Extended Abstract (92K)16D.7
The role of waves, sea spray and the upper ocean in midlatitude Storm Development
Will Perrie, Bedford Institute of Oceanography, Dartmouth, NS, Canada; and W. Zhang, X. Ren, Z. Long, E. L. Andreas, J. R. Gyakum, and R. McTaggart-Cowan
A coupled atmosphere-wave-sea spray-ocean model system is used to study North Atlantic extratropical hurricanes to evaluate the combined impacts of wave drag, sea spray, and upper ocean sea surface temperature (SST) on storm development. Our focus is on storm intensity and development. We consider the role of air-sea fluxes and boundary layer/atmosphere implications. The composite model system consists of a mesoscale atmospheric model, an operational wave model, a recent parameterization for heat and momentum fluxes due to sea spray, and an advanced ocean circulation model.

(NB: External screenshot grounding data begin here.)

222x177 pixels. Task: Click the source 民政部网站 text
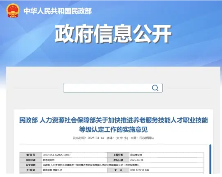point(147,138)
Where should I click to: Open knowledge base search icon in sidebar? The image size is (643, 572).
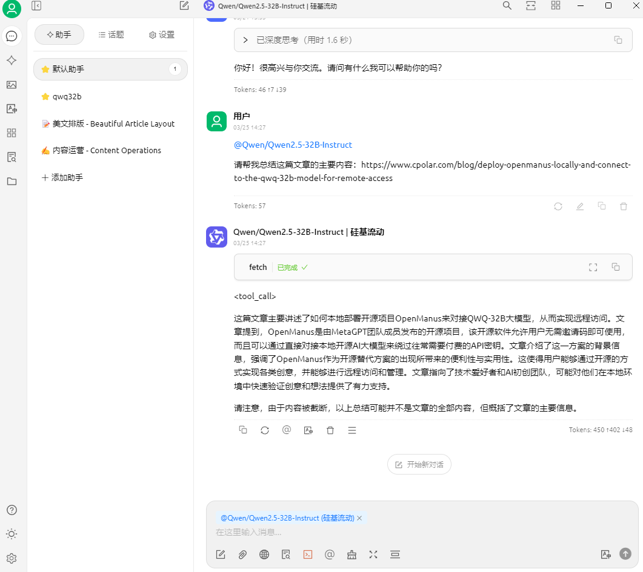12,157
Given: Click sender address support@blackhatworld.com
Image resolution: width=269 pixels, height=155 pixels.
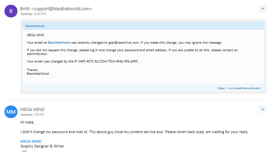Looking at the screenshot, I should pyautogui.click(x=62, y=9).
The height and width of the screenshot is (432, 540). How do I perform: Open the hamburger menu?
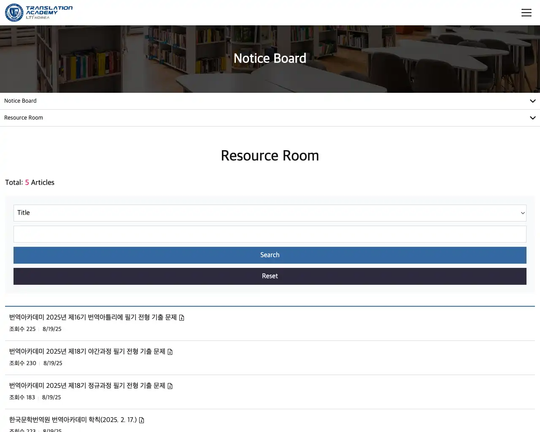tap(526, 13)
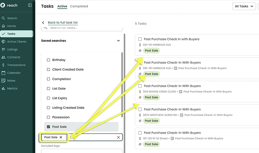Click the Search for tasks field
The image size is (259, 153).
tap(83, 28)
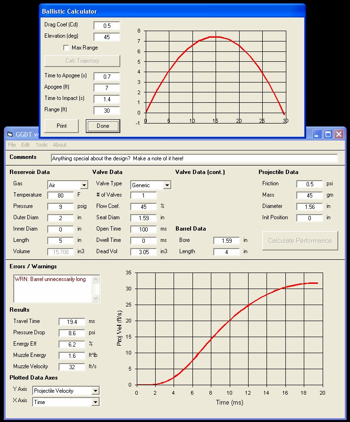Open the Y Axis plotted data dropdown
This screenshot has height=422, width=350.
[x=95, y=391]
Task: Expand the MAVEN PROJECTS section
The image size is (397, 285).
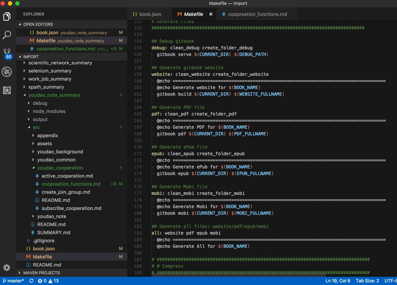Action: click(41, 273)
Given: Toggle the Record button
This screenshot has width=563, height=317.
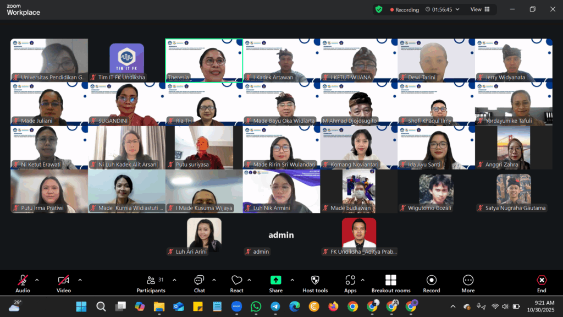Looking at the screenshot, I should 431,283.
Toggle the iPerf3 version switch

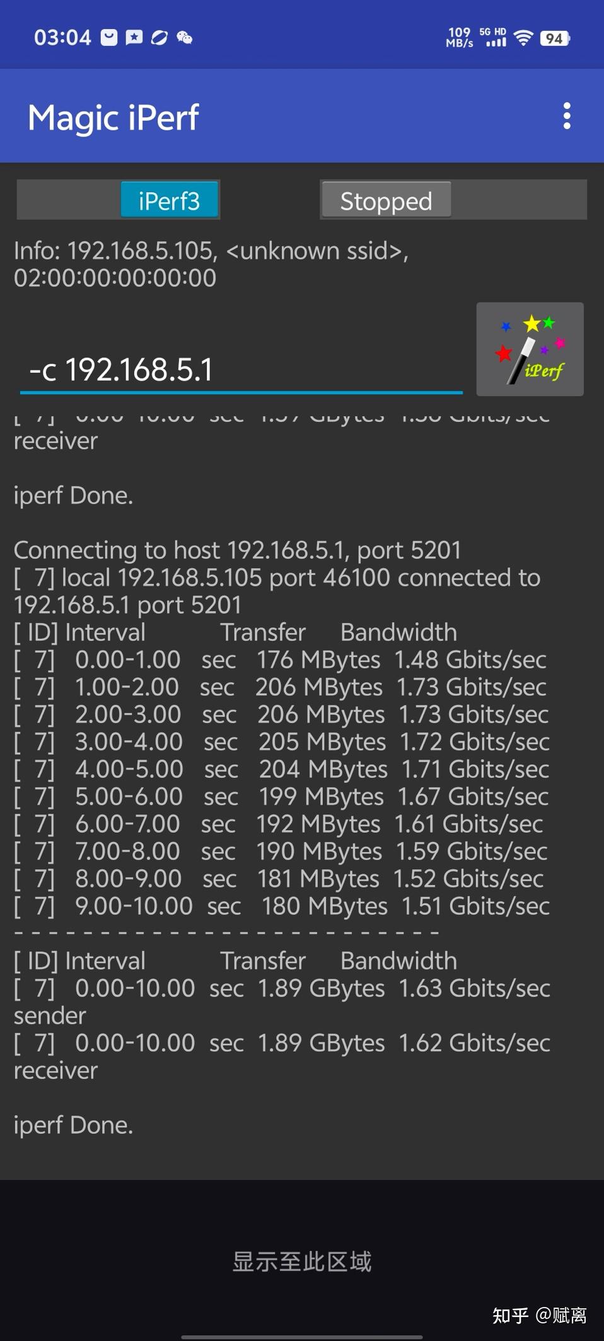170,200
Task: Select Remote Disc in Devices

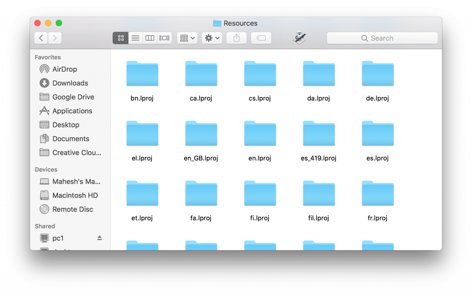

The atmospheric model is the Canadian MC2 model, the wave model is the operational NCEP model WaveWatch3, the sea spray parameterizations follows Andreas and DeCosmo (2002), and the ocean model is POM (Princeton Ocean Model).
Case studies are extratropical hurricanes Earl (1998), Danielle (1998), Gustav (2002), Juan (2003) and two intense winter bombs from January 2000 and 2002. Results show that, when wind speeds exceed 25 ms-1, sea spray can significantly increase the sea surface fluxes, especially the latent heat flux over the high-wind core of the hurricane region. Wave-induced drag is important during the rapid-development phase of the storm and decreases as the storm waves reach maturity. Thus, sea spray tends to intensify storms particularly during the storm peak when winds are maximal, whereas wave-related momentum drag takes energy from the storm, primarily during the rapid development phase of the storm. The impact of coupling to POM is the generation of sea surface temperature (SST) cooling through entrainment mixing at the bottom of the mixed layer with the passage of the storm. SST cooling reduces the sea surface heat fluxes compared to uncoupled simulations, which use a time-invariant SST. Reduced heat fluxes lead to reduced storm intensity. These also tend to become notable during the storm peak, when winds are maximal.
In high-wind midlatitude extratropical hurricanes, sea spray, by itself, can increase the storm intensity by as much as ~ 15%. By comparison, wave-related momentum drag can reduce storm intensity by as much as ~ 5-10%, and SST cooling by a further ~ 5-10%, when the mixed layer is thin in summer and autumn storms. The overall manner in which these processes combine depends on the developmental properties of the storm. For example, if the storm occurs in winter, when the mixed layer is quite deep, SST cooling will not occur. If the high-wind center of the storm tends to be geographically relatively far from central SLP, then the sea spray impacts will not be as strong as when these two centers are geographical close together. This is because of the dominant role of wind speed in the sea spray formulation.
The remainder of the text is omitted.